Content starts

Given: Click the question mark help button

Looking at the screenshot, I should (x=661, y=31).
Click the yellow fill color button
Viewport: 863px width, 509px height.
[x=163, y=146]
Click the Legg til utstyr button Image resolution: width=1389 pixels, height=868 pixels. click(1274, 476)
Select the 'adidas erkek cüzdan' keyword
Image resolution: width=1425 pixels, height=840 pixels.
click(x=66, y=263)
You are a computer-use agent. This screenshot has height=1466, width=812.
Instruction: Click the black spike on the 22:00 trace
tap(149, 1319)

Content ends

## EXERCISE PROMPT
Each entry above must be repeated exactly, with nothing dropped.

## RESPONSE TO THIS EXERCISE
Given: Click the question mark help button

Looking at the screenshot, I should (x=661, y=31).
Click the yellow fill color button
Viewport: 863px width, 509px height.
[x=163, y=146]
Click the Legg til utstyr button Image resolution: width=1389 pixels, height=868 pixels. click(1274, 476)
Select the 'adidas erkek cüzdan' keyword
Image resolution: width=1425 pixels, height=840 pixels.
click(x=66, y=263)
You are a computer-use agent. This screenshot has height=1466, width=812.
Instruction: Click the black spike on the 22:00 trace
tap(149, 1319)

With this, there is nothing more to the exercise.